[Start of section]

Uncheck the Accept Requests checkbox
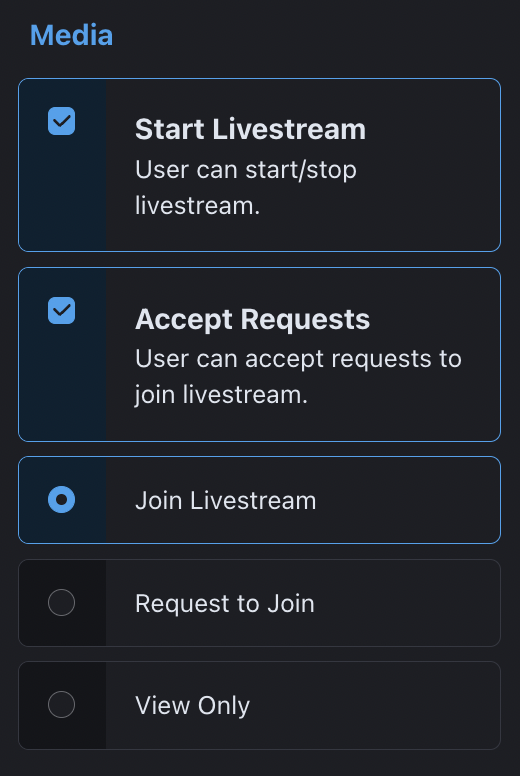Image resolution: width=520 pixels, height=776 pixels. (61, 311)
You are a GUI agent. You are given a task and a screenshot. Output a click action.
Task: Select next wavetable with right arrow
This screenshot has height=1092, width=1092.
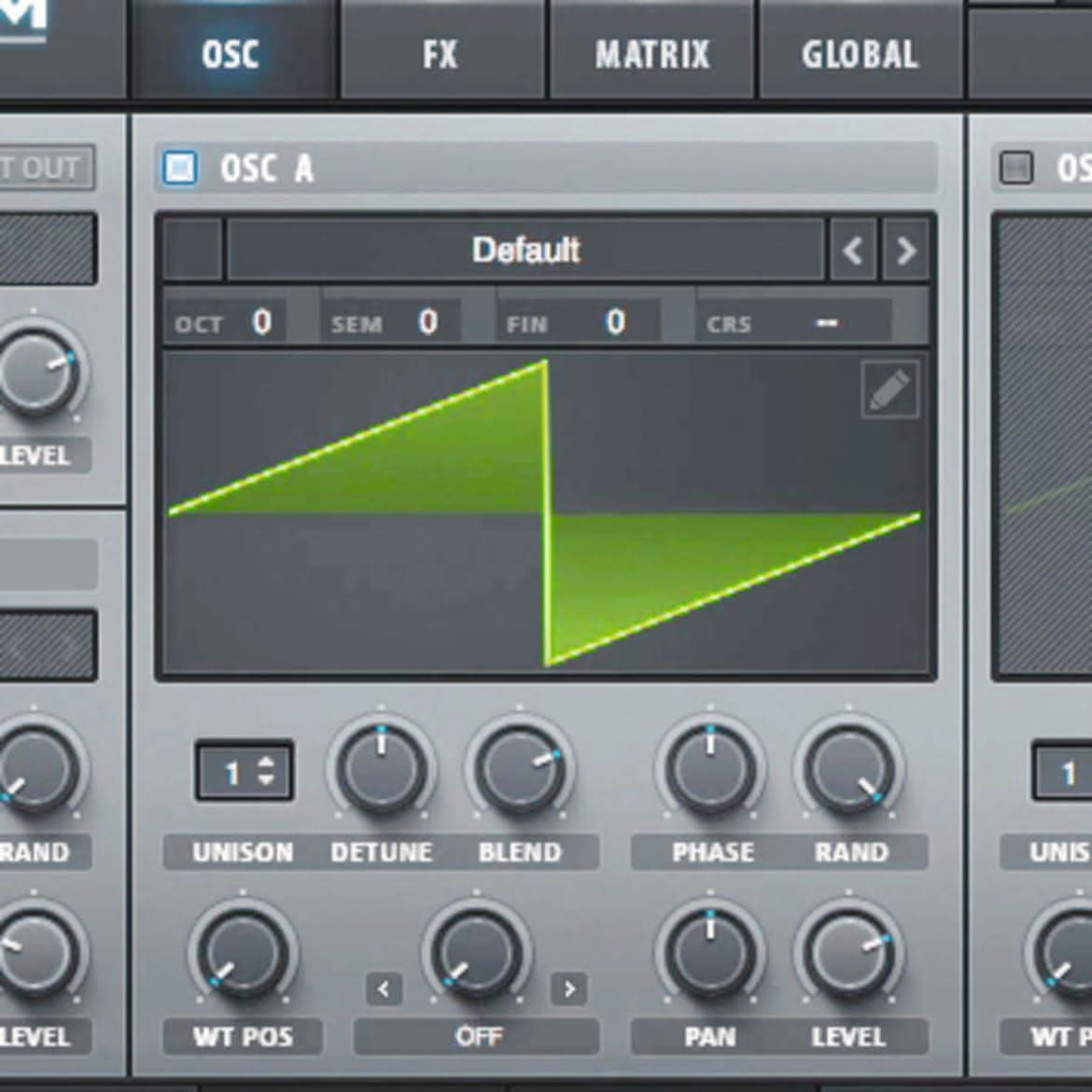coord(905,250)
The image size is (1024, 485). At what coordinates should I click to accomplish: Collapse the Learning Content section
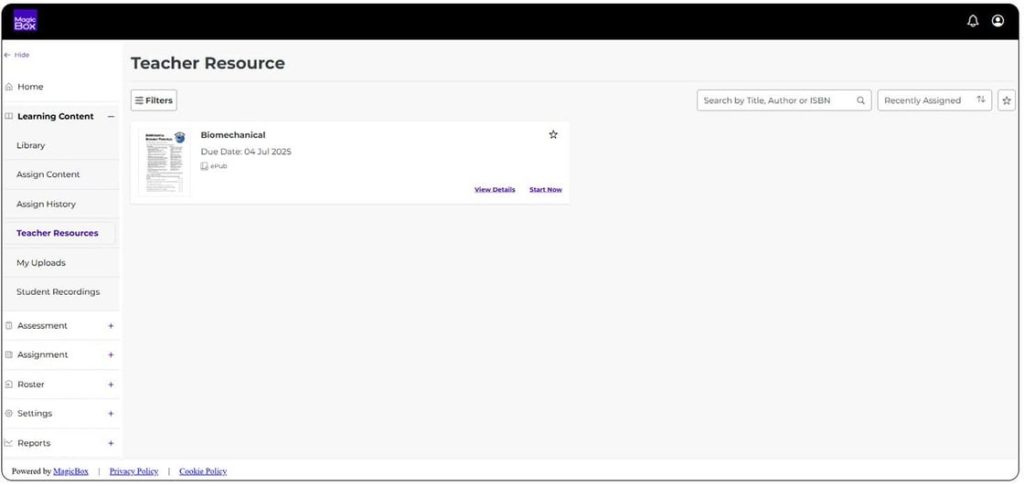pos(110,117)
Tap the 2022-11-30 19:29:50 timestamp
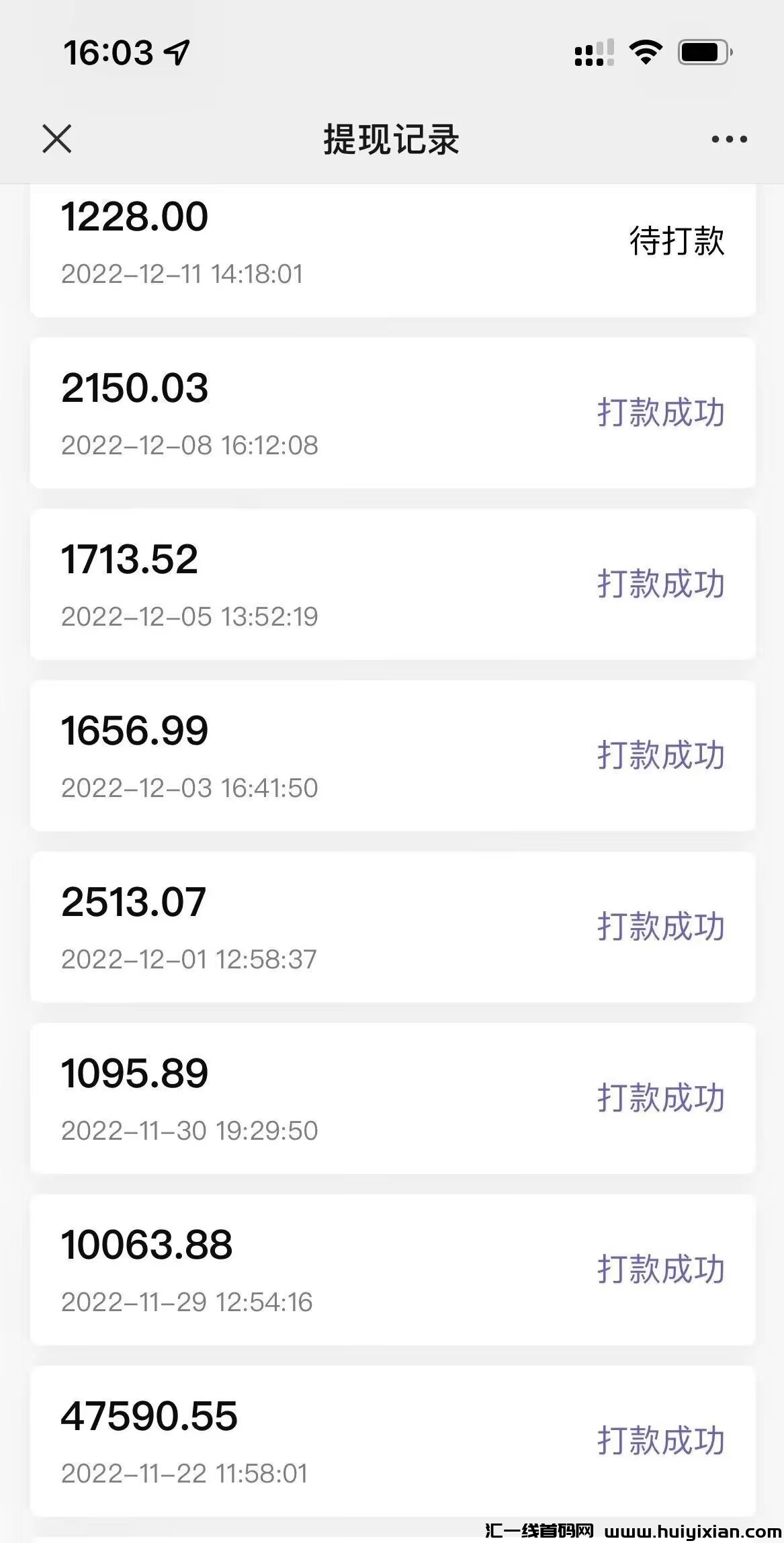The width and height of the screenshot is (784, 1543). [189, 1130]
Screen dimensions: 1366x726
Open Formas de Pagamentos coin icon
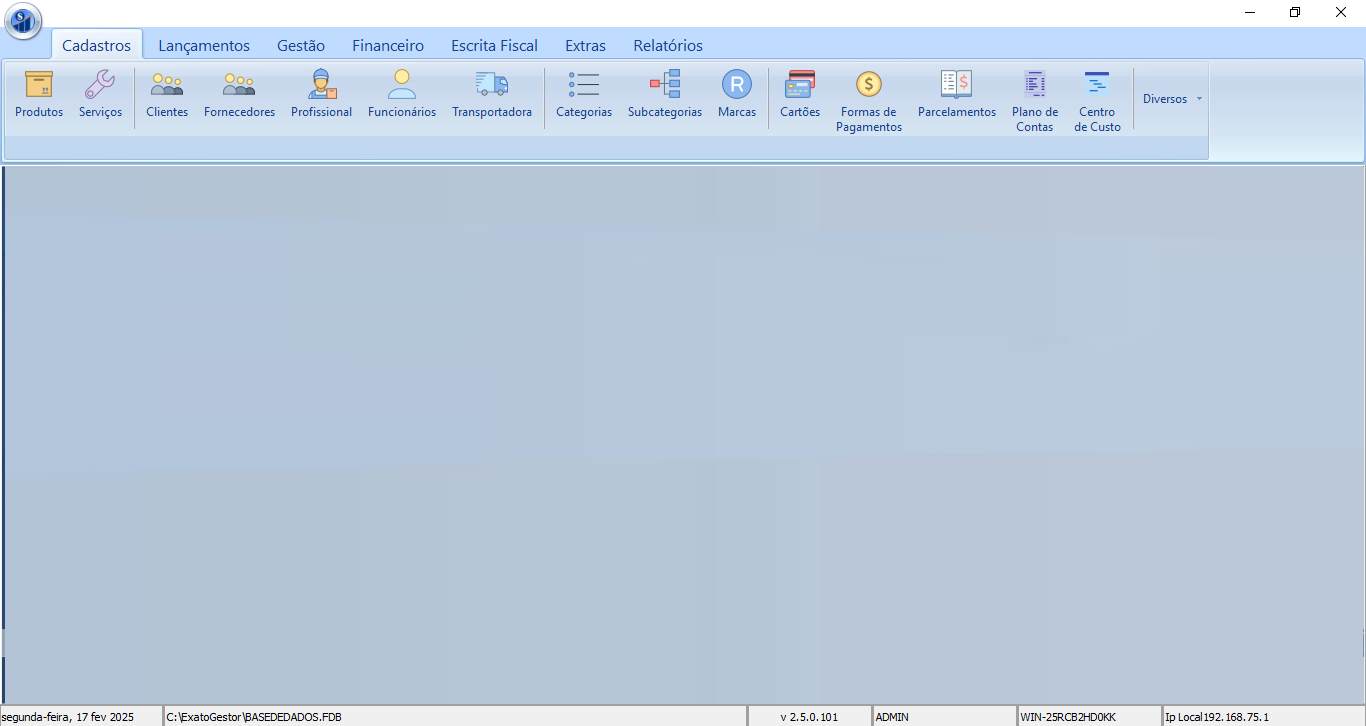pyautogui.click(x=869, y=85)
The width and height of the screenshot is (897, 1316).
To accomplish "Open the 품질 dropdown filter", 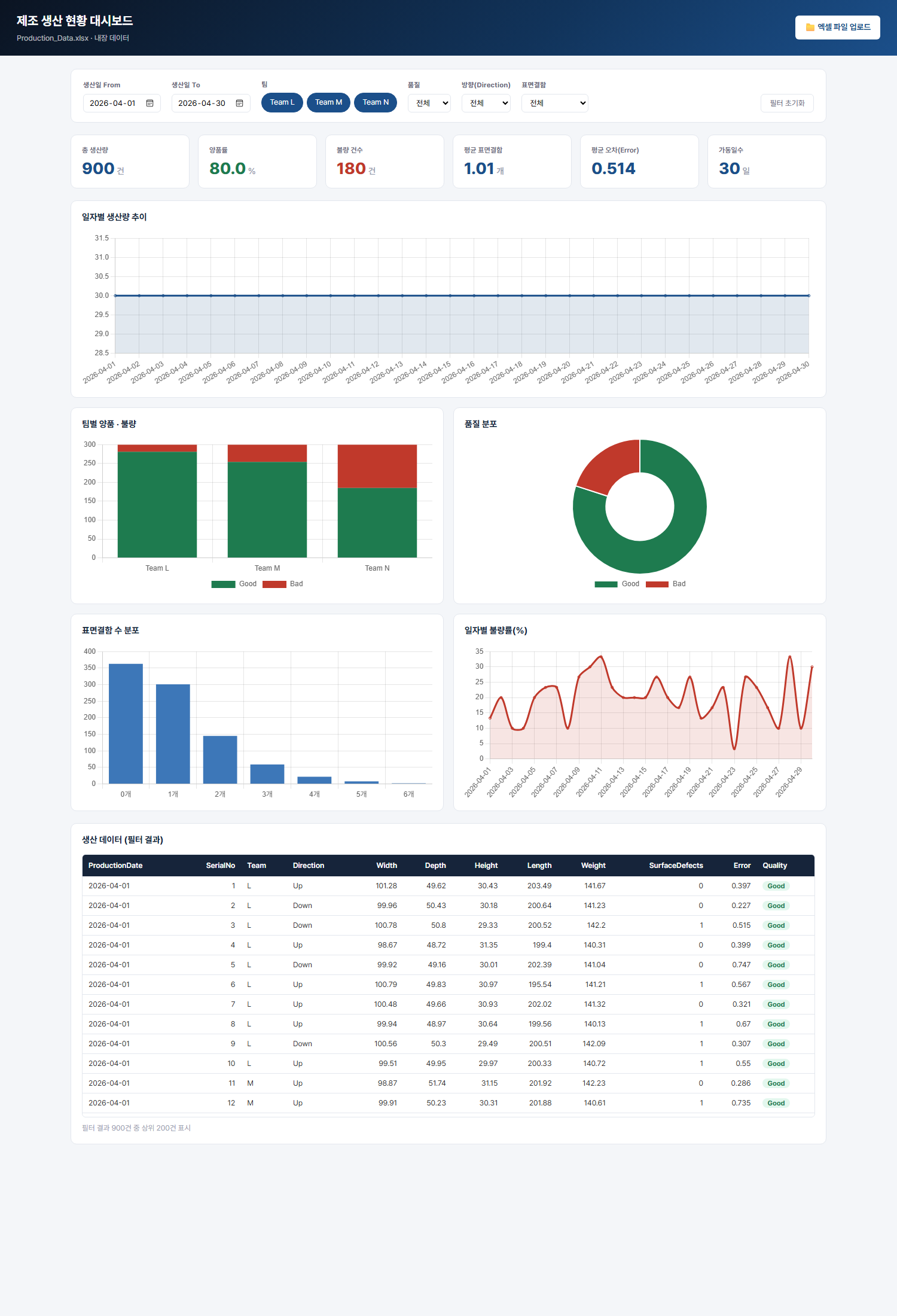I will click(429, 103).
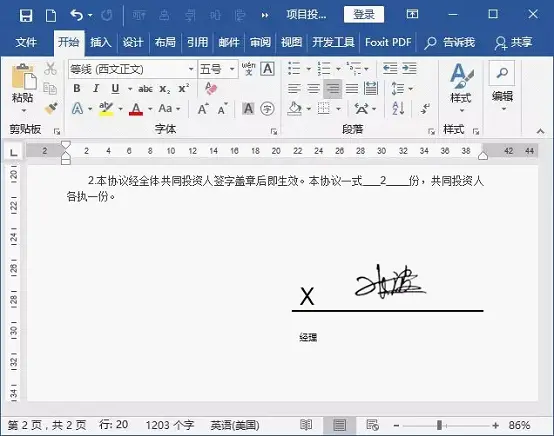Viewport: 554px width, 436px height.
Task: Open the 审阅 ribbon tab
Action: pyautogui.click(x=260, y=42)
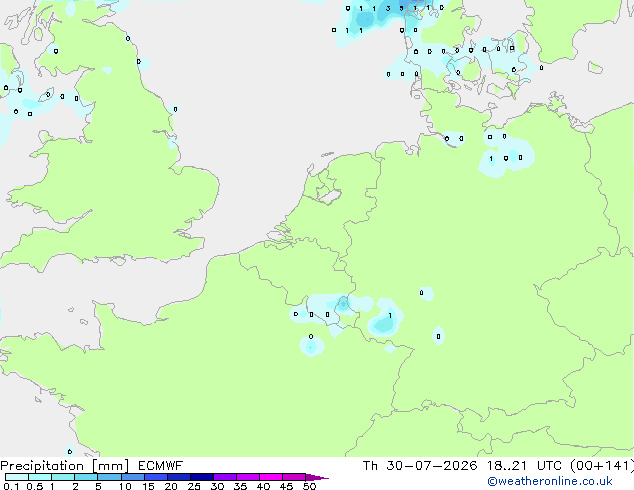Click the legend value label 50
The image size is (634, 490).
pyautogui.click(x=309, y=486)
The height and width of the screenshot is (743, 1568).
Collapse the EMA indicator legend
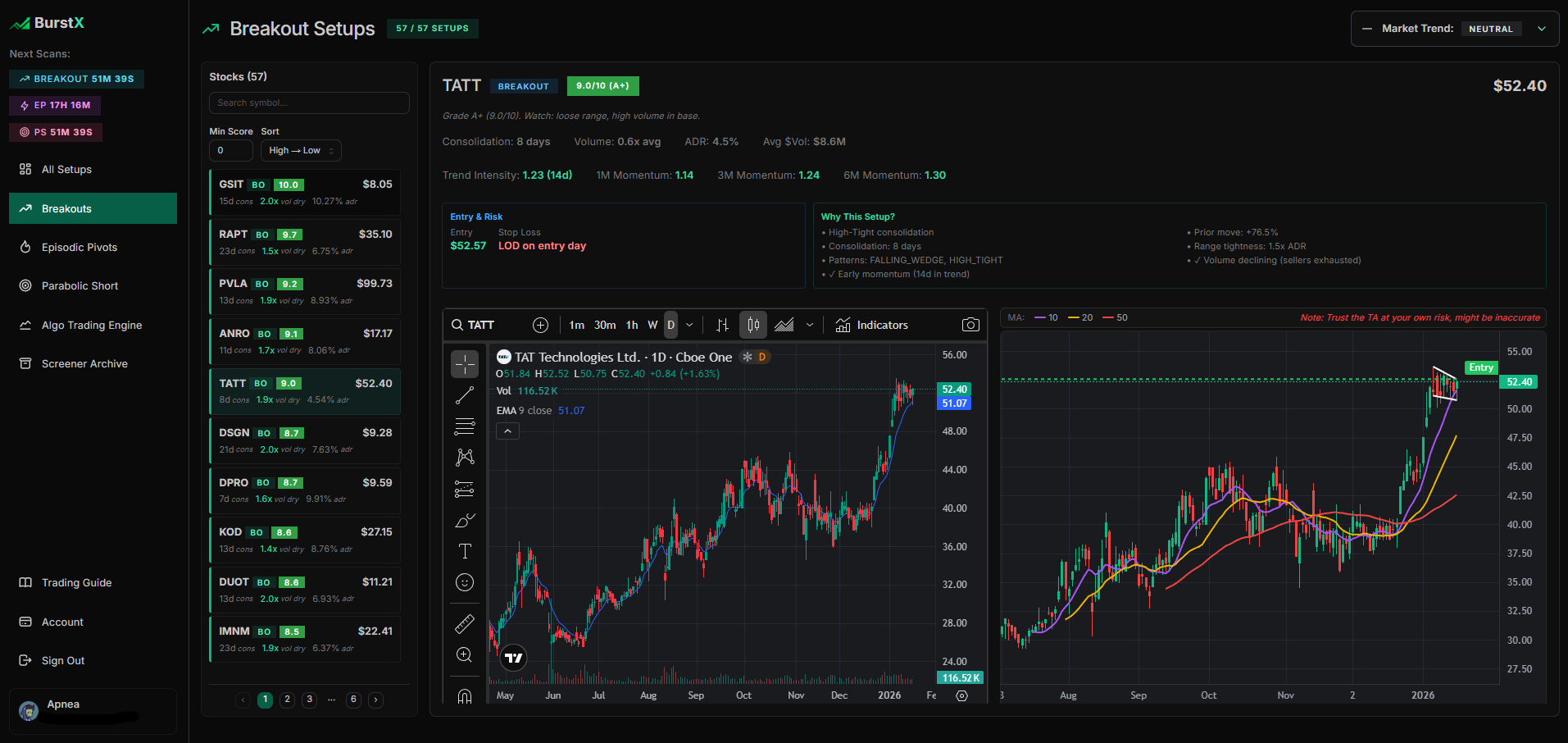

[End of section]

• Assignment: Your task is to restate word for word the lines from the one containing "The height and" through the last line of the data, both ends included, with no pictures.

• Exercise response:
The height and width of the screenshot is (743, 1568).
Collapse the EMA indicator legend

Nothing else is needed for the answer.